## What needs to be done
Return the items exactly as they appear, from the line containing "Where should I" through the last line of the items, both ends included. Leave the pictures out of your answer.

-------- Exercise input --------

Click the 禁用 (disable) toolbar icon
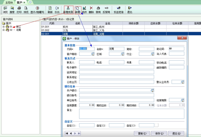201x137 pixels. (98, 10)
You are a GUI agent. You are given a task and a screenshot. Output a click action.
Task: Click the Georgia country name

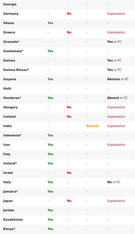(10, 4)
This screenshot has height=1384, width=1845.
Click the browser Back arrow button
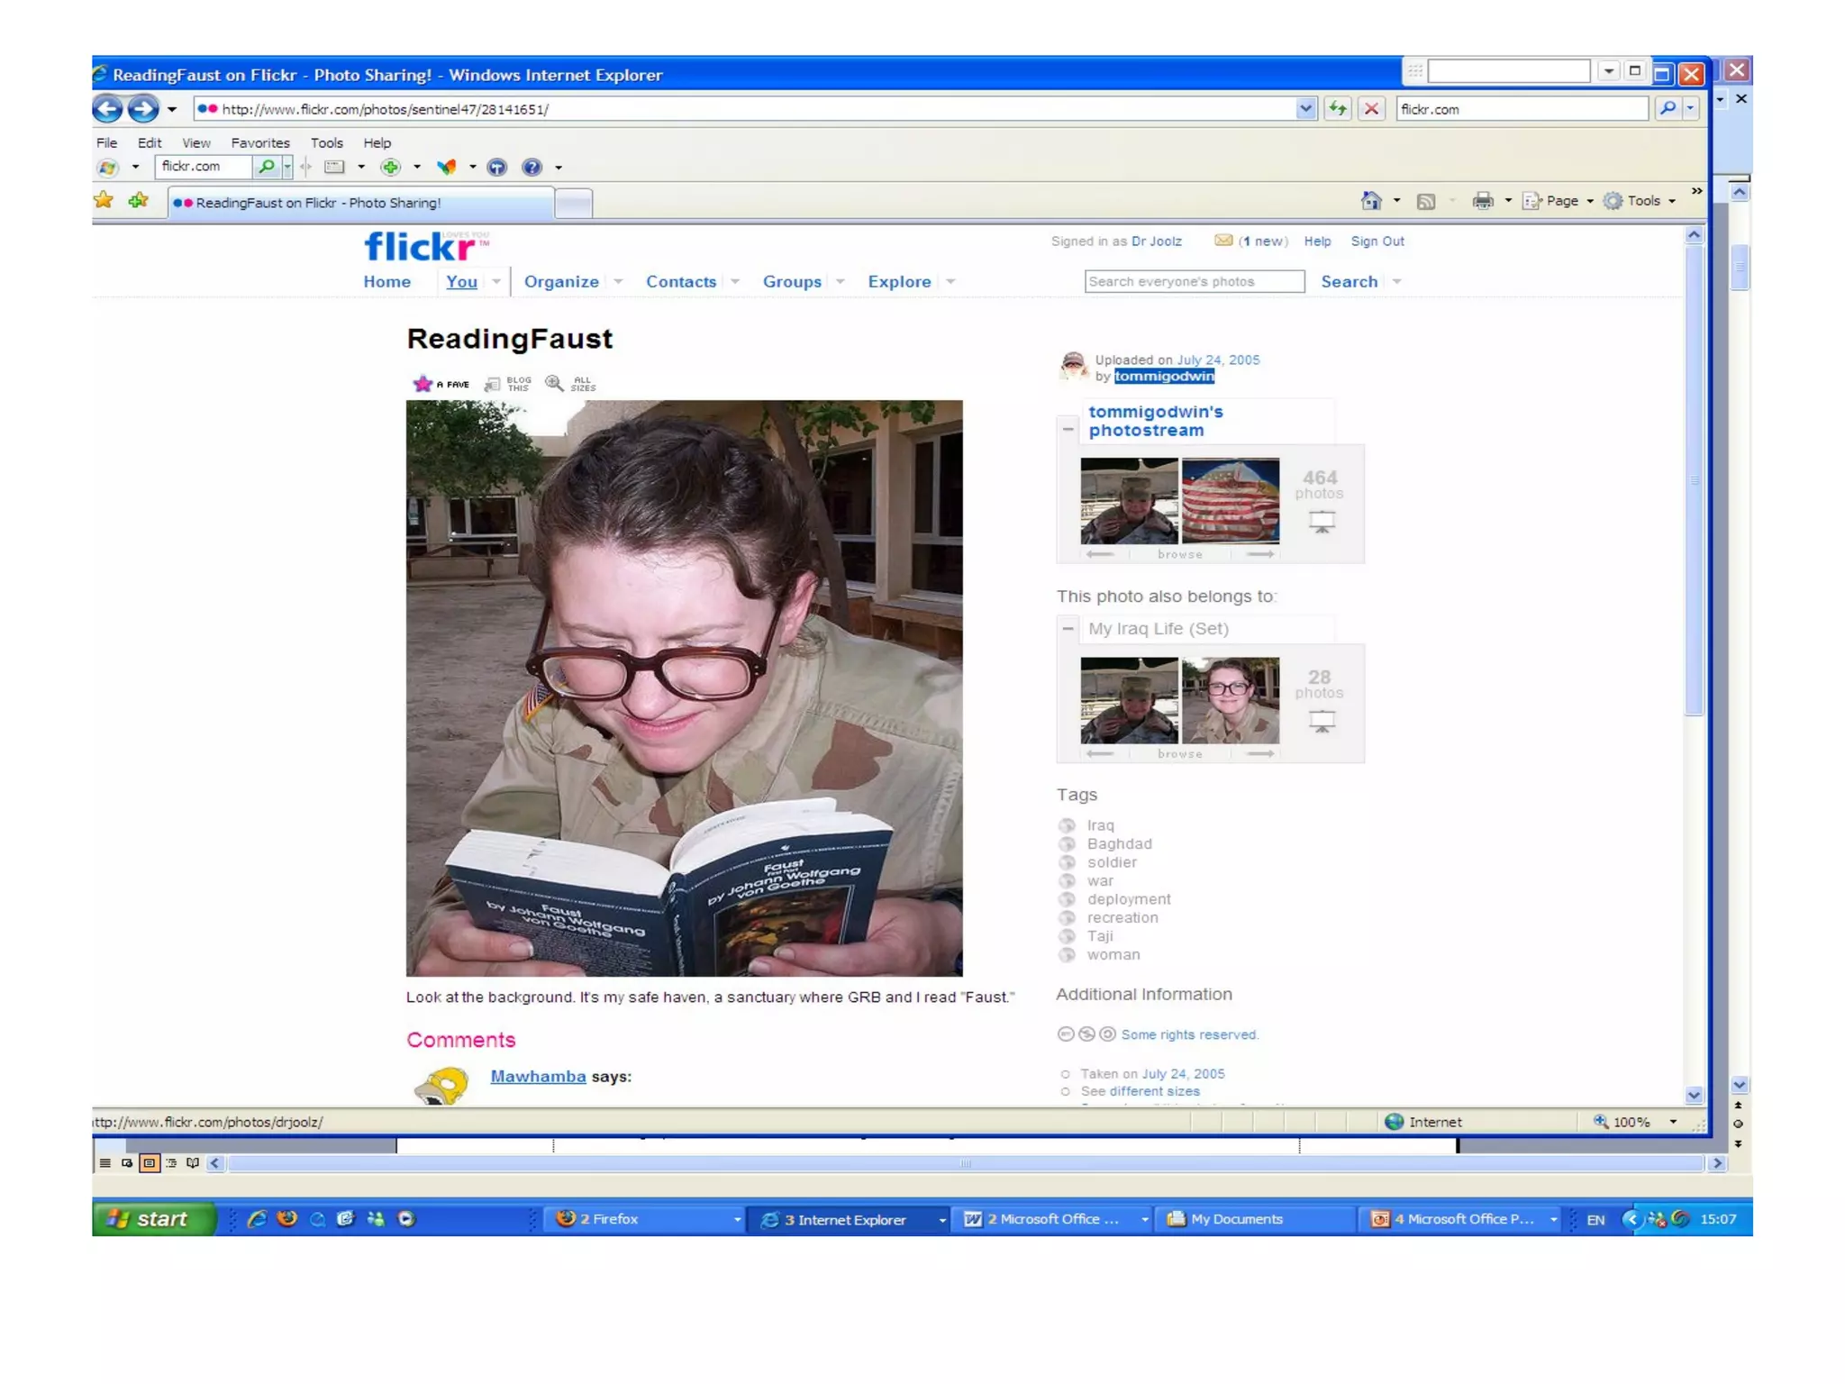[108, 109]
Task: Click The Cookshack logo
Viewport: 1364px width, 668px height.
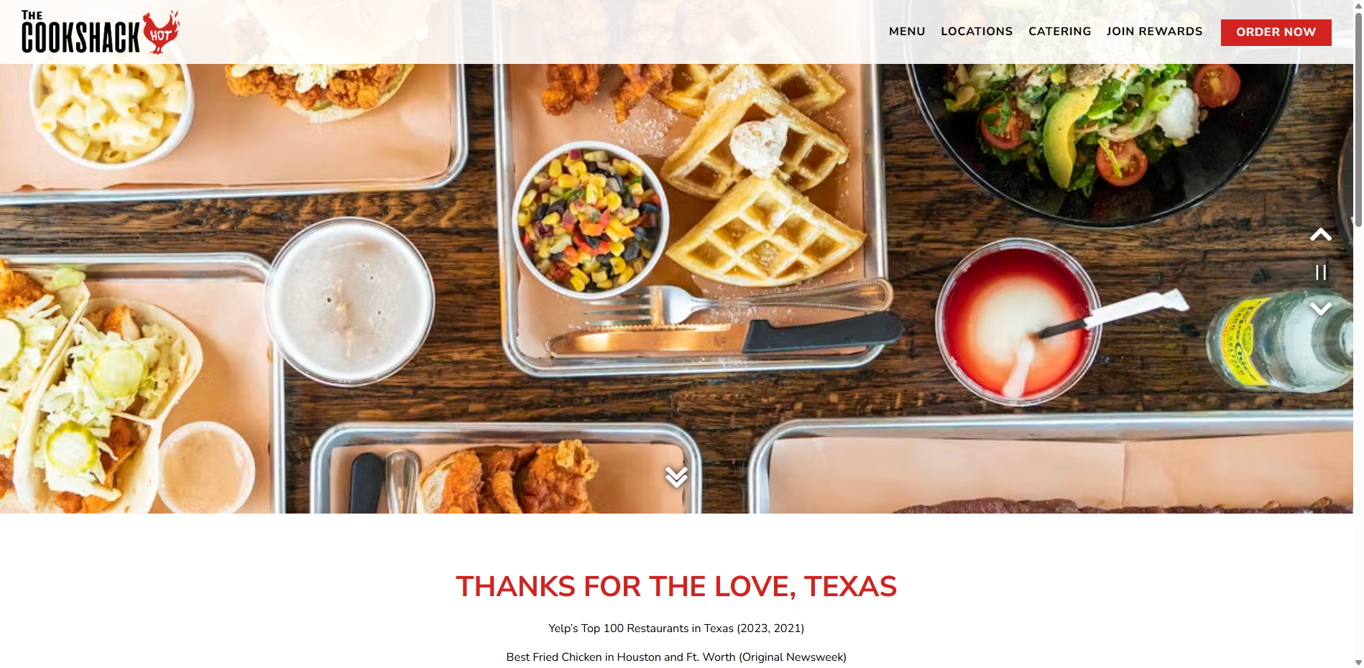Action: [101, 32]
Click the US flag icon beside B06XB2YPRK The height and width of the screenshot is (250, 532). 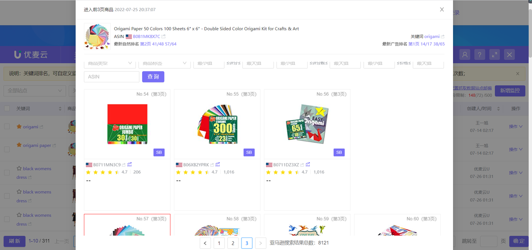pos(179,164)
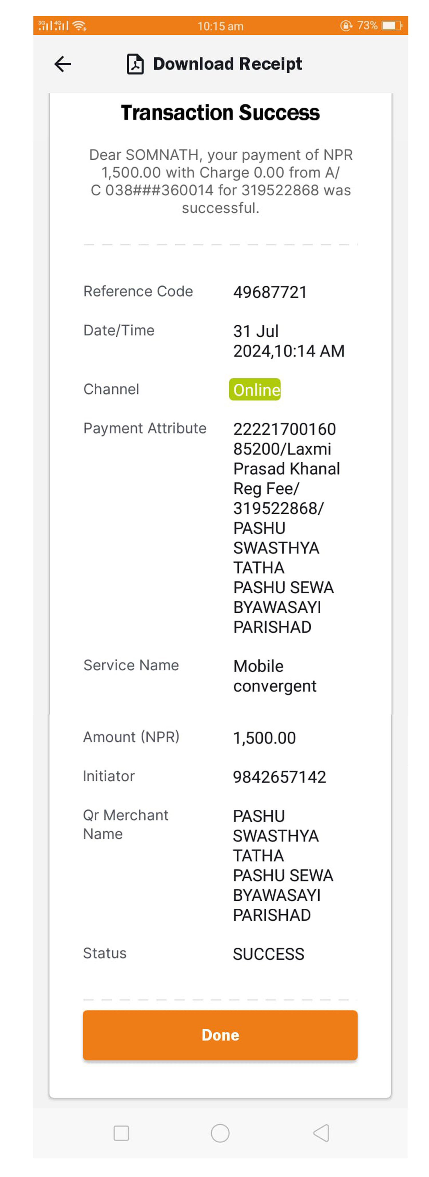
Task: Click the Transaction Success heading
Action: 220,112
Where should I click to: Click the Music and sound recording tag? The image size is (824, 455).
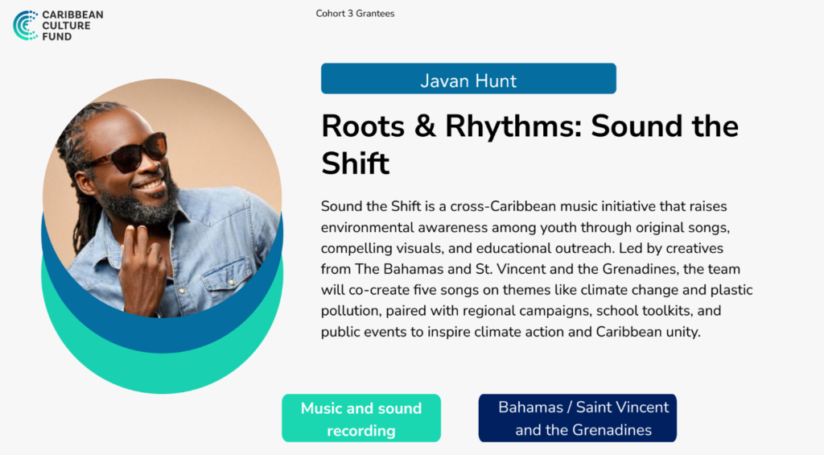pos(361,419)
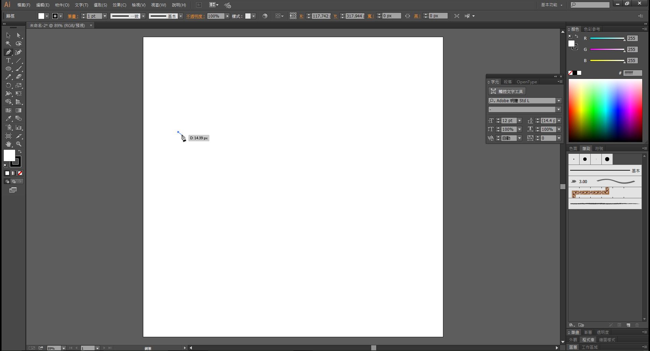
Task: Activate the Rotate tool
Action: point(8,85)
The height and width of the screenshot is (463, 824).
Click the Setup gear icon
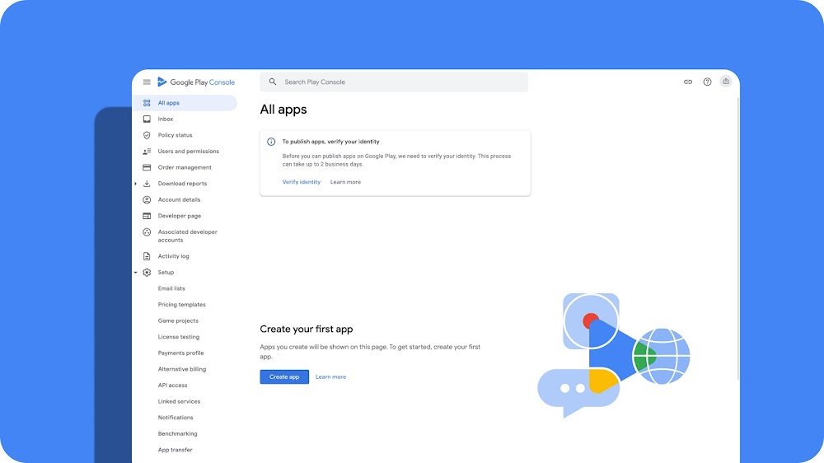[147, 272]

--------

## Output
Where should I click to: Click the Music and sound recording tag? The image size is (824, 455).
pos(361,419)
Task: Activate the Rotate tool
Action: point(8,85)
The height and width of the screenshot is (463, 824).
Click the Setup gear icon
[147, 272]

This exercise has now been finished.